Миллера, как мы уже знаем, патриотом Америки никак не назовешь. Но вот патриотом Бруклина можно назвать с полным основанием — «бруклинским мальчиком» или «патриотом Четырнадцатого квартала Бруклина», как он сам себя именовал. «Мое истинное образование, — будет вспоминать он, — началось на улице, на пустырях, в холодные ноябрьские дни или на ночных перекрестках, где мы часто гоняли на коньках».

Мир за пределами дома (что первого, что второго) был не в пример ярче, разнообразнее, заманчивее, чем сам дом. Куда более многообещающим, но и более рискованным, непредсказуемым. Неизведанным. Это был мир, как сегодня бы сказали, «открытых возможностей». Одно плохо: мир этот, в отличие от мира домашнего, привычного, еще предстояло завоевать, проявить себя в нем, заявить о себе. Овладеть непростым искусством — быть одновременно и таким, и не таким, как все. Открытых возможностей было сколько угодно, но пойди ими воспользуйся!

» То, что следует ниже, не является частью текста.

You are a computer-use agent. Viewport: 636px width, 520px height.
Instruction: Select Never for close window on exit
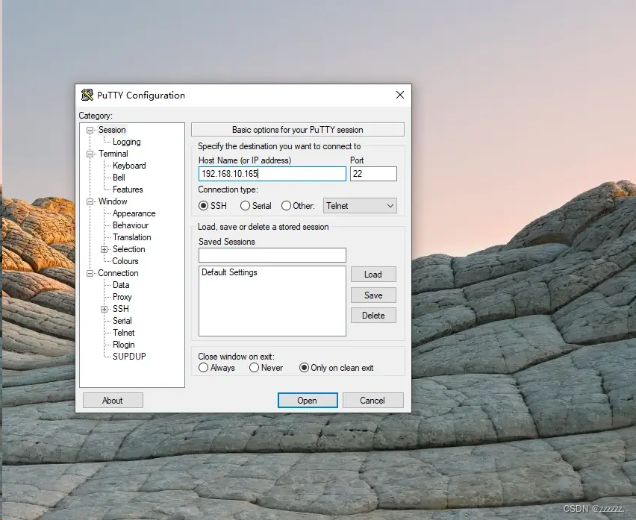pos(254,368)
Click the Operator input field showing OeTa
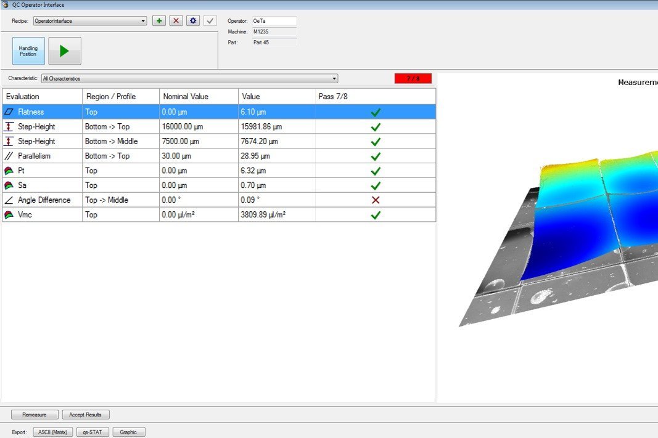This screenshot has height=438, width=658. 274,20
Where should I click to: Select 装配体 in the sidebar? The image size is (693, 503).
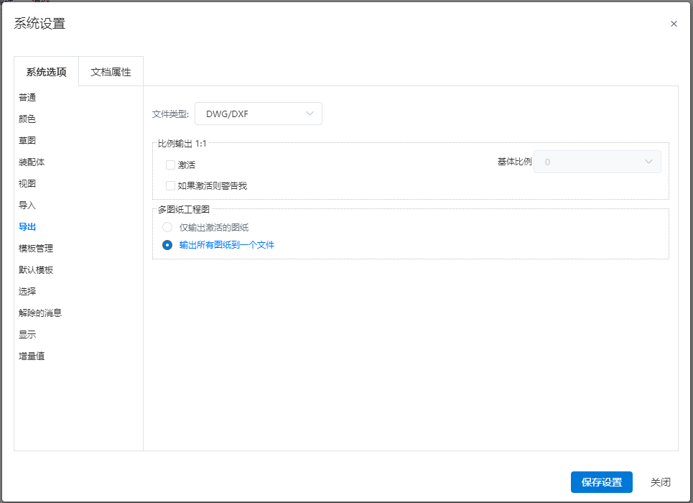click(32, 162)
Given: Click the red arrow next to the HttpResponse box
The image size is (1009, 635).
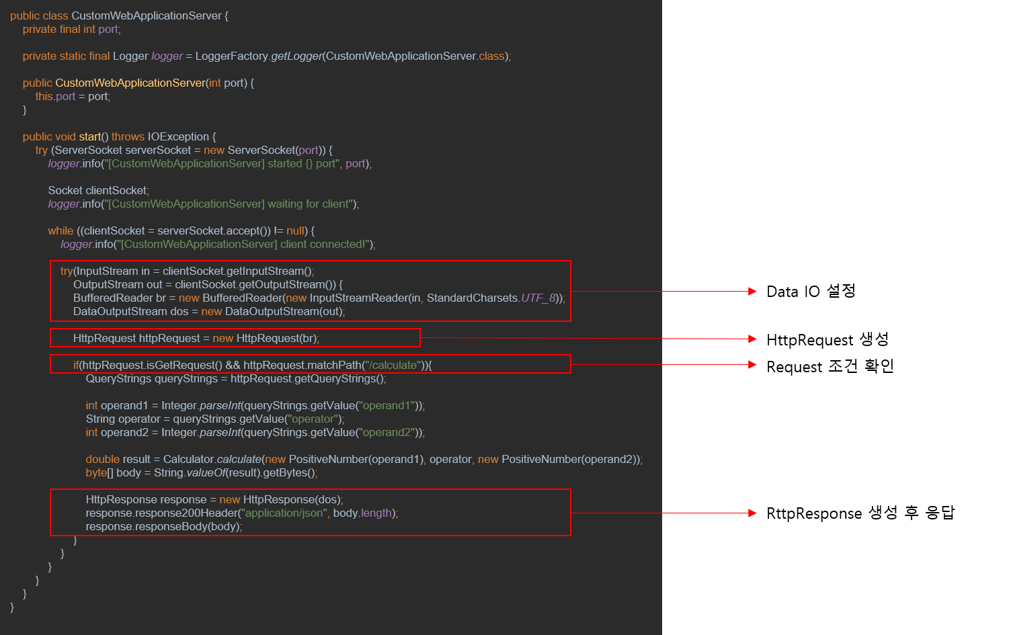Looking at the screenshot, I should tap(752, 513).
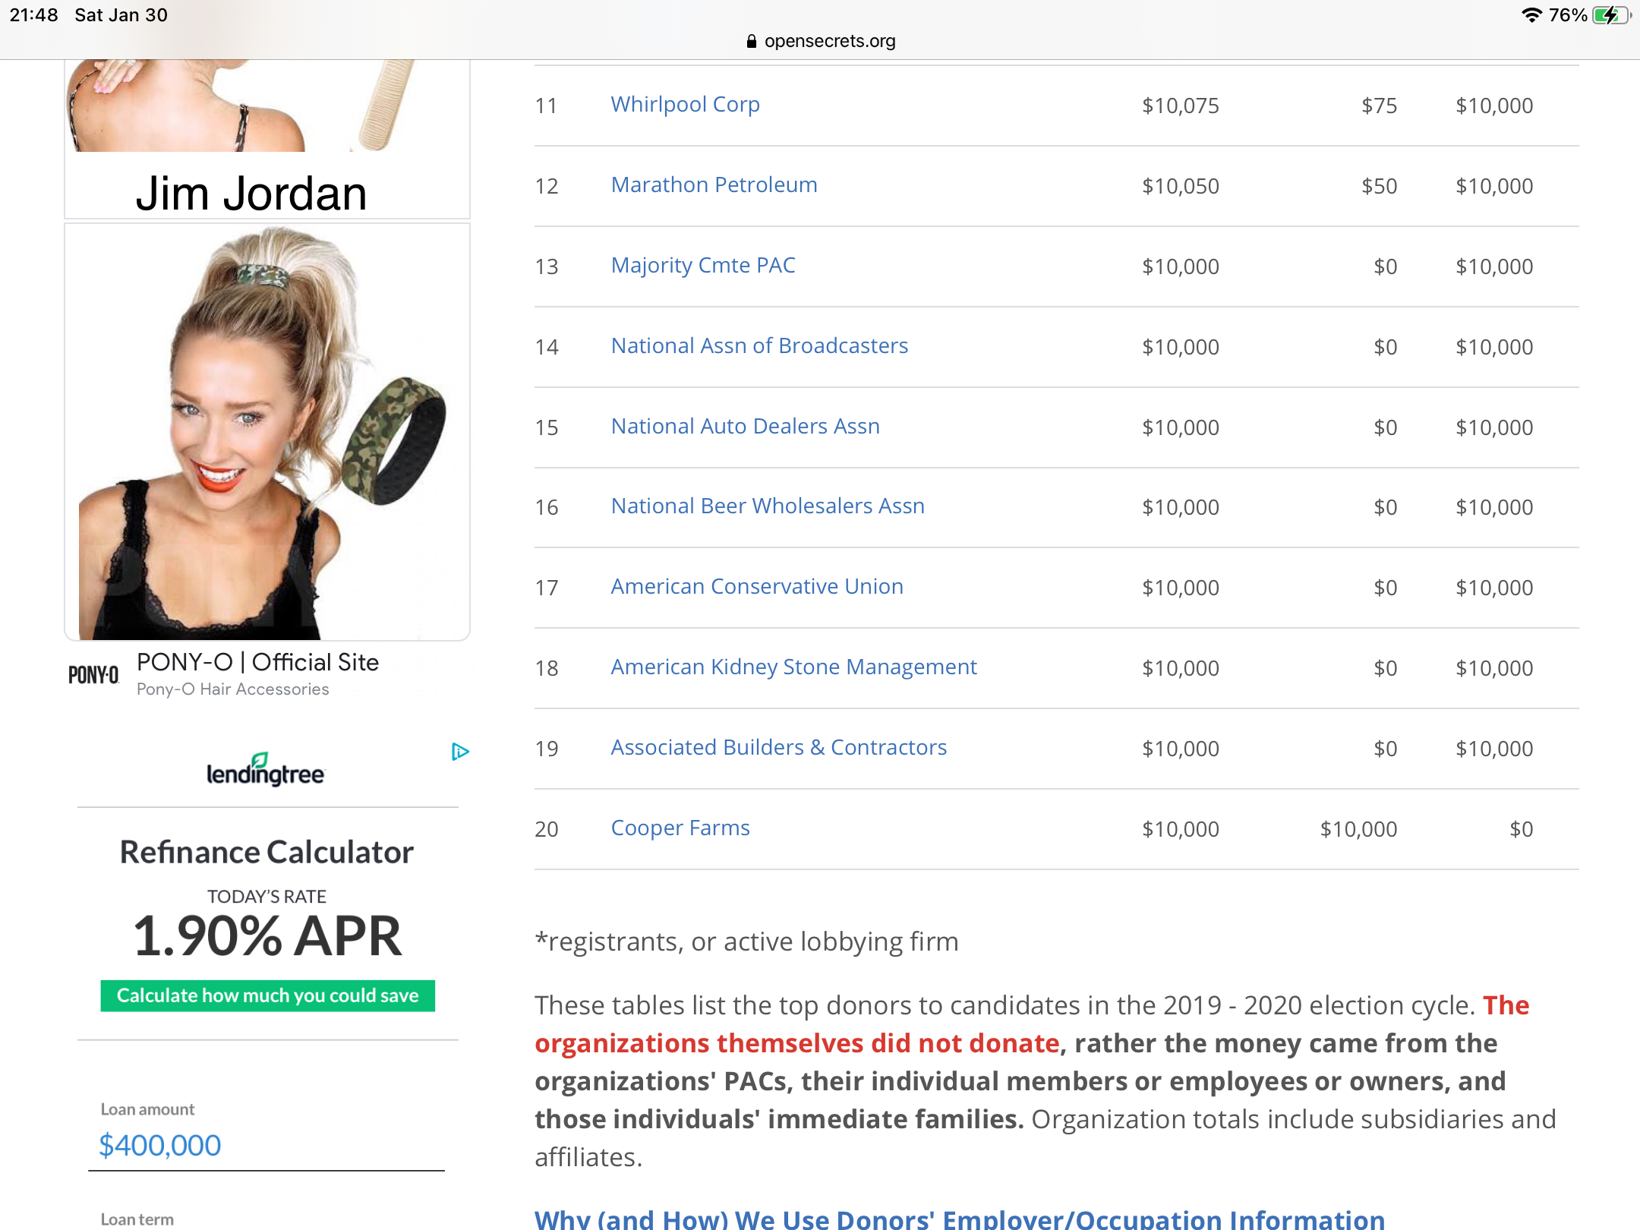Tap the Wi-Fi status icon
The image size is (1640, 1230).
[1531, 15]
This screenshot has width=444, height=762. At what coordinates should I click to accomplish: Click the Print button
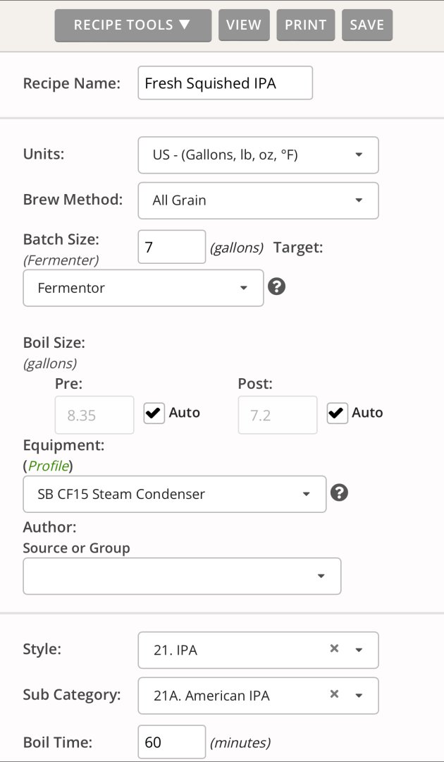tap(305, 25)
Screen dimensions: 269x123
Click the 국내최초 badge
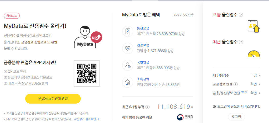(12, 16)
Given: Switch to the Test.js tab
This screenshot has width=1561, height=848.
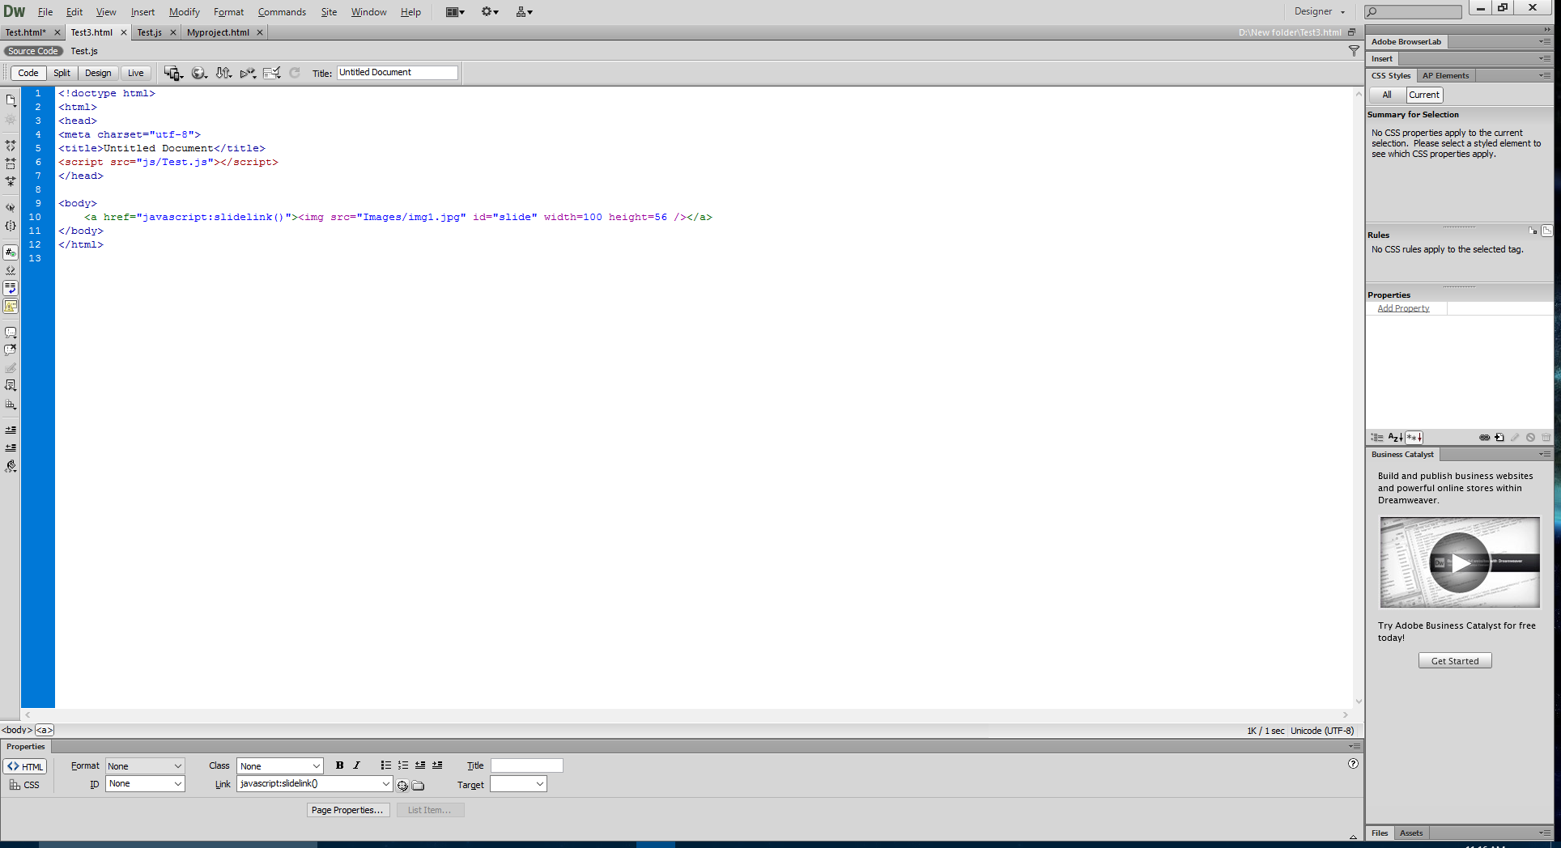Looking at the screenshot, I should [149, 32].
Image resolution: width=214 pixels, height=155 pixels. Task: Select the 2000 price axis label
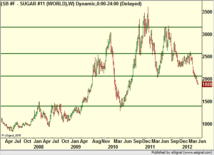click(x=207, y=79)
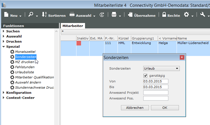
Task: Uncheck the ganztägig checkbox
Action: click(146, 76)
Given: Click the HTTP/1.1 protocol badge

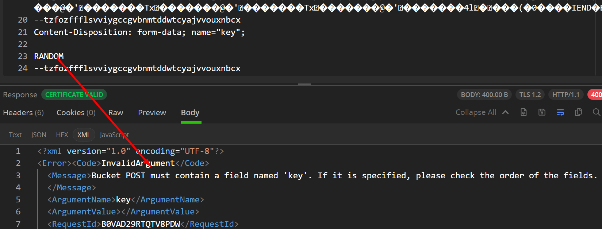Looking at the screenshot, I should coord(565,95).
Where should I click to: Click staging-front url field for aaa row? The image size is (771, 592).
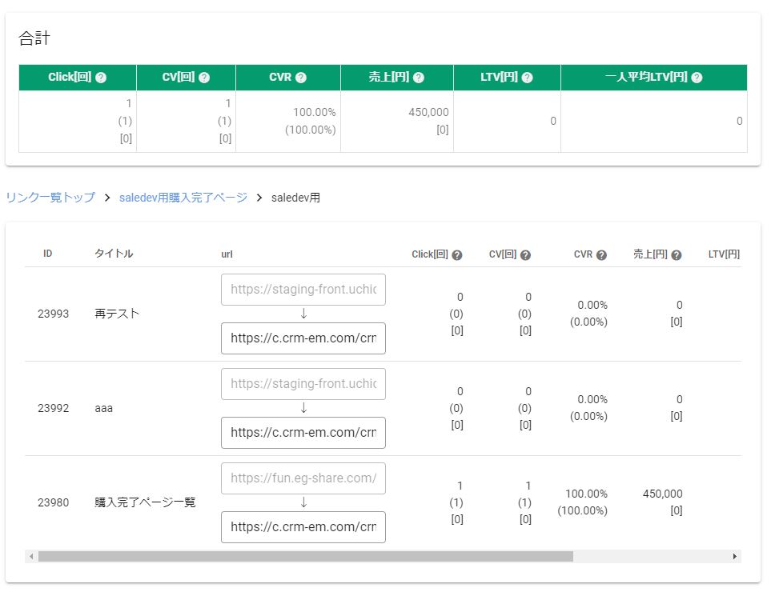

На первых порах Генри Миллер из среды сверстников особо не выделялся. Охотно и умело играл в «классы», в «домики», в чехарду, гонял на велосипеде: «Мы могли есть, пить и спать в седле». Позже — в «войну», в «пиратов», в «полицейских и разбойников», причем в роли пиратов и разбойников будущий бунтарь выглядел увереннее, чем в роли блюстителей порядка. Летом вместе со сверстниками без устали носился по улицам, лихо перемахивал через заборы, прятался во дворах, жег костры на пустырях, кидался камнями. Зимой — с той же сноровкой и азартом кидался снежками и съезжал с горки на санках, ухитряясь не врезаться в забор и не выкатиться под колеса проезжавших автомобилей и трамваев. С возрастом увлечение снежками и игрой в пиратов проходит и приходится овладевать наукой более сложной. Следуя примеру мальчиков повзрослее (ах, как же хочется поскорее повзрослеть!), он часами бродит по улицам без всякого дела, стоит, «подпирая» фонарный столб, на который пару лет назад лихо взбирался, и тупо, с деланым безразличием пялится на проходящих девочек, которые не обращают на него решительно никакого внимания.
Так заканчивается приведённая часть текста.